Sobre o politicamente correcto
Ao politicamente correcto surgido nos anos 80 como forma de exigir igualdade no tratamento e elidir conotações desiguais e discriminatórias, sobrepôs-se agora o politicamente correcto referente ao incorrecto, ao exagero. O problema deste termo é que acaba por promover a descredibilização do tal inicialmente correcto. Manipulações linguísticas que muitos usam para retirar força às exigências legítimas. Há muito exagero, sem dúvida, e o exagero é politicamente incorrecto.
Chamemos os bois pelos nomes, e se o PAN não gostar que entre também na discussão.
Sobre o Museu dos Descobrimentos
Acabei por nunca escrever o postal que alinhavei mentalmente, pelo que aproveito o ensejo.
Um
museu destes nesta época faz-me sentido se contar ambos os lados da História, dos descobridores e dos então descobertos territórios para o mundo europeu.

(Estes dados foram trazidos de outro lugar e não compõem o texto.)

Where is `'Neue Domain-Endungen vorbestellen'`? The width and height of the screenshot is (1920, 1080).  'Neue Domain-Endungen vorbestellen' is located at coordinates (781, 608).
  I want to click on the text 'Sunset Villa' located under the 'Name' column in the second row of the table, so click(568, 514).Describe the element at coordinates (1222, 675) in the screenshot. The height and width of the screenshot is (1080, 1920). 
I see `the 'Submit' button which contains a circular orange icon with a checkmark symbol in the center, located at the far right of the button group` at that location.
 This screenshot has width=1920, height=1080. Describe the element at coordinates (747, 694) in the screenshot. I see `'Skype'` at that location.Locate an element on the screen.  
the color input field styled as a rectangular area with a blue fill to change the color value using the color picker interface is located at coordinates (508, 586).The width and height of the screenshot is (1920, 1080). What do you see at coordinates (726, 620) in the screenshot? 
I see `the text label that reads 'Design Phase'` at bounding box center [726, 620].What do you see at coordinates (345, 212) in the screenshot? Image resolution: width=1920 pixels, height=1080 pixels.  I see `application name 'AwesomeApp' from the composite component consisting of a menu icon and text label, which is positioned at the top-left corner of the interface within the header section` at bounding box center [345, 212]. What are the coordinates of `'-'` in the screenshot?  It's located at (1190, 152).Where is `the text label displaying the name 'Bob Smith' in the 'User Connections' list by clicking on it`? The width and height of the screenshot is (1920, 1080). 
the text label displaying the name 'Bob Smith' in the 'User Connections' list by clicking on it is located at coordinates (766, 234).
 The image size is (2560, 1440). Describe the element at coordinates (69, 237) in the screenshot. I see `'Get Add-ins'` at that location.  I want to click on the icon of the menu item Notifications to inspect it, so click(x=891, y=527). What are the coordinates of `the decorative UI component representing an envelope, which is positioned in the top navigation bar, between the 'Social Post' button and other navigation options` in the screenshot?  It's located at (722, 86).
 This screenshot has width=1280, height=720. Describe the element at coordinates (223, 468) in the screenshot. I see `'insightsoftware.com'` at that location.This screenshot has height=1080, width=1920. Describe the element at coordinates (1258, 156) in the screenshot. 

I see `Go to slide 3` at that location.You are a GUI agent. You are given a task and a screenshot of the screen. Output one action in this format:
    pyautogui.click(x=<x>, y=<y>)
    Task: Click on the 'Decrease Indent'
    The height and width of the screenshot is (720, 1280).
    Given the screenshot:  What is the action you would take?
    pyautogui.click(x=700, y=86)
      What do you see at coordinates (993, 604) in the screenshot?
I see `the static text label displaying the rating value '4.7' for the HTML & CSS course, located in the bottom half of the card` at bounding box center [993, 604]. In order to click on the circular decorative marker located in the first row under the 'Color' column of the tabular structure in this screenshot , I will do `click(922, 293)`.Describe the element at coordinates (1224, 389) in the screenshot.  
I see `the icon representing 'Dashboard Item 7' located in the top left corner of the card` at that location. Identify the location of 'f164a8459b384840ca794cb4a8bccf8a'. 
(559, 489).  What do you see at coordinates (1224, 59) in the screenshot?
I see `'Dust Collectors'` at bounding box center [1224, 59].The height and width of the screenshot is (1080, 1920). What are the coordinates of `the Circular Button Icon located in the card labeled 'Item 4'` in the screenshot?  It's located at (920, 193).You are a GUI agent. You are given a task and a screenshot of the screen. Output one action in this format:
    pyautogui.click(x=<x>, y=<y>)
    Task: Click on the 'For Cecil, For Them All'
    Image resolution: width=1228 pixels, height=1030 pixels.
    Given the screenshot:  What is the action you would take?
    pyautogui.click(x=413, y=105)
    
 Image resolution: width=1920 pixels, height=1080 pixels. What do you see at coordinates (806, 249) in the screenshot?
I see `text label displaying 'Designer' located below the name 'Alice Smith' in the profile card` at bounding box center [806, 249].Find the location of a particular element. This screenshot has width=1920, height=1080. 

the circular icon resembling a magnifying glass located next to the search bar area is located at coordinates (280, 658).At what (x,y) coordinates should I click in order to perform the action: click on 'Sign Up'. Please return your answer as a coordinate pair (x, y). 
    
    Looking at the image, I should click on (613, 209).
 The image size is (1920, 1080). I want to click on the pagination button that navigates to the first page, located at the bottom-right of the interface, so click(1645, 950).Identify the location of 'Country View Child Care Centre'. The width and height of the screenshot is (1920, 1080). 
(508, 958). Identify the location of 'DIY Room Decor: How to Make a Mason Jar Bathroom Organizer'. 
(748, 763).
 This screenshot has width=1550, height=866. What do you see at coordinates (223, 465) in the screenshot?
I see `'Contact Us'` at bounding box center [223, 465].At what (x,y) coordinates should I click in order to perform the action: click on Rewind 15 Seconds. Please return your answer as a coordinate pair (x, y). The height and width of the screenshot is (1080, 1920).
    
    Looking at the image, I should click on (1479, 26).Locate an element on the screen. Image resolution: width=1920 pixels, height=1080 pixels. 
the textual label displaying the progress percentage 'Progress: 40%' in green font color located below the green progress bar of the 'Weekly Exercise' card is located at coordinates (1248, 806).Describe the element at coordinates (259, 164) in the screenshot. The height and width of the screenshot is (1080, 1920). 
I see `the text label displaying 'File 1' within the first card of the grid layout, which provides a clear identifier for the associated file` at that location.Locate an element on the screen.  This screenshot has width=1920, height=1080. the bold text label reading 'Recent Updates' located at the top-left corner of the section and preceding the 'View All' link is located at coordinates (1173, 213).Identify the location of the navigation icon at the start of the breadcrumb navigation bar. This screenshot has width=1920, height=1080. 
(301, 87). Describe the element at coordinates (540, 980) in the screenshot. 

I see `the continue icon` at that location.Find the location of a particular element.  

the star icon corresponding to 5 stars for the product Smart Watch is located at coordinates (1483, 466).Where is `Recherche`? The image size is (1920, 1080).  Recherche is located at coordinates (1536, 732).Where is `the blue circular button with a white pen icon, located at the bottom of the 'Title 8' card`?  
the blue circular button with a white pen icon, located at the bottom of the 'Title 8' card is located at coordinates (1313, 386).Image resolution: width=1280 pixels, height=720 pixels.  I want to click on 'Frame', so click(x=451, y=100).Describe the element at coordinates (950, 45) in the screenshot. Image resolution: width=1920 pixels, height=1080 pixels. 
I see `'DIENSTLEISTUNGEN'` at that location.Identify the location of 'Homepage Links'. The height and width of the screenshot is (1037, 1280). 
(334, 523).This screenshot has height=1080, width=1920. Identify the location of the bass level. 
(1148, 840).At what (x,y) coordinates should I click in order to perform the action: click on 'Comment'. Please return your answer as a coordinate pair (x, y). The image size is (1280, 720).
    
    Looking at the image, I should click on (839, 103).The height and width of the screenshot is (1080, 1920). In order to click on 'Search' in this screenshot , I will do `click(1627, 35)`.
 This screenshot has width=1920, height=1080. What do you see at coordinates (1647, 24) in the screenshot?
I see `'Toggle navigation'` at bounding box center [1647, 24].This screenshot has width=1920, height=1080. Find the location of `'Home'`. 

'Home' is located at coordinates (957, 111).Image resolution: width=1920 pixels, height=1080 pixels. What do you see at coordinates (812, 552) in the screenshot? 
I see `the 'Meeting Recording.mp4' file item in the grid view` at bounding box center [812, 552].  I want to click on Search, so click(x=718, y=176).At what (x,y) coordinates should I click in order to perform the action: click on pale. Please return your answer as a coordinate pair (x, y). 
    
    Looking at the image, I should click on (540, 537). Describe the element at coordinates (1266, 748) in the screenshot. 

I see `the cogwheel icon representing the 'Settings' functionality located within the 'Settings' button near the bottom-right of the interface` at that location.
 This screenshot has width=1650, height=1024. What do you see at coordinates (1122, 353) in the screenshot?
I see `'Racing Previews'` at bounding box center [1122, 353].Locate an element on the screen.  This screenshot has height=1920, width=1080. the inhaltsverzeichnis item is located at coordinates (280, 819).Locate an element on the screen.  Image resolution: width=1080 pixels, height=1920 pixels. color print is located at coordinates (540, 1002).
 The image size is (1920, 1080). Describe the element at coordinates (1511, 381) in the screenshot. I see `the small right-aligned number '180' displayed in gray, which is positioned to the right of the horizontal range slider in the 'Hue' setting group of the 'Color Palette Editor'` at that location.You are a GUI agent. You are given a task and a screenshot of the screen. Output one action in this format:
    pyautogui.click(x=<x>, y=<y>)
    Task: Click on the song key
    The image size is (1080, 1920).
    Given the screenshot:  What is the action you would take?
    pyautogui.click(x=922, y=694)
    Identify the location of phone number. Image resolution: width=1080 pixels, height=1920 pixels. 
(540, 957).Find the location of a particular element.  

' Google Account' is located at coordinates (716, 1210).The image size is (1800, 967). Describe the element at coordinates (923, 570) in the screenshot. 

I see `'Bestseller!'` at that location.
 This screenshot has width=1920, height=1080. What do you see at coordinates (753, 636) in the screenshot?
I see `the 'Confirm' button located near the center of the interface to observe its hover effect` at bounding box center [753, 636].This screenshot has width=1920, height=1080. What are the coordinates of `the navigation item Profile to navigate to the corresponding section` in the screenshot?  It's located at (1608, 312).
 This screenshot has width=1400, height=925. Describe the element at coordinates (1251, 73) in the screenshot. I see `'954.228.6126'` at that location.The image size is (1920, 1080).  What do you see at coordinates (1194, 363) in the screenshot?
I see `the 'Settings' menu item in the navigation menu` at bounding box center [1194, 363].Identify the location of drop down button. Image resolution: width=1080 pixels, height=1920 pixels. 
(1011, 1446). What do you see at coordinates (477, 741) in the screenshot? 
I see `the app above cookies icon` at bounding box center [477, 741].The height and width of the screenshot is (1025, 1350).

Não contesto o nome, Descobrimentos porque descobertos novos caminhos e novos territórios habitados, sim, mas depois colonizados pelos descobridores. O que alterou todo um modo de vida anterior e desenhou novas sociedades. Agradável ou não, é um facto, e chamar-lhe outra coisa não o vai alterar. Expansão afigura-se-me muito mais colonialista, imperialista: a população não se expandiu, miscigenou-se, e se os territórios inicialmente serviram para expandir impérios, ao cabo de 400 anos recuperaram a independência - um museu da Expansão não pode incluir estes novos países, tem de os deixar de fora do estudo da história sob pena de a continuar a colonizar, integrando-os num território político expandido que já não é o seu.
Não contesto o nome mas contesto tal museu se tem como objectivo único a exaltação, a glorificação da arte e engenho lusos, até porque já temos alguns museus dedicados ao tema.
Um museu dos Descobrimentos tem de contar a evolução técnica, as aventuras marítimas, mas também a história dos encontros de culturas e as suas consequências, boas e más: a escravatura que existia e o nosso papel no processo, a evolução técnica e agrícola e a adaptação das sociedades, o convívio e os processos mais e menos pacíficos de aculturação de ambas as partes, enfim, todas as vertentes de tal mudança.
Contesto também que seja mais um museu municipal - um museu destes devia ser supra-nacional pois aborda a história comum a outros estados-nação, história que desenhou novos países e inaugurou uma nova época da humanidade, a globalização. Lisboa é a capital do país, quer um museu dedicado ao tema e tem toda a legitimidade, tem todo o sentido. Mas o Ministério da Cultura deve ter um papel activo na coordenação dos museus, do acervo mas também do objectivo pois trata-se de museus financiados. Assim, um museu dos Descobrimentos em Lisboa, sim, mas pensado como parte integrante de um conjunto e não como um museu autónomo. Lisboa tem de aprender a descentralizar. Incluindo na cultura, dinamizando e privilegiando a ligação em rede.
Um museu não é uma bandeira, é um acervo de registos que contribui para contar a História, e por isso não deve, pelo menos não devem os que têm capitais públicos, ser usado com fins políticos. Excepto no cortar da fita, pronto. As polémicas geradas em torno da questão são políticas e não se centraram nem centram, afinal, no museu mas em interpretações da História.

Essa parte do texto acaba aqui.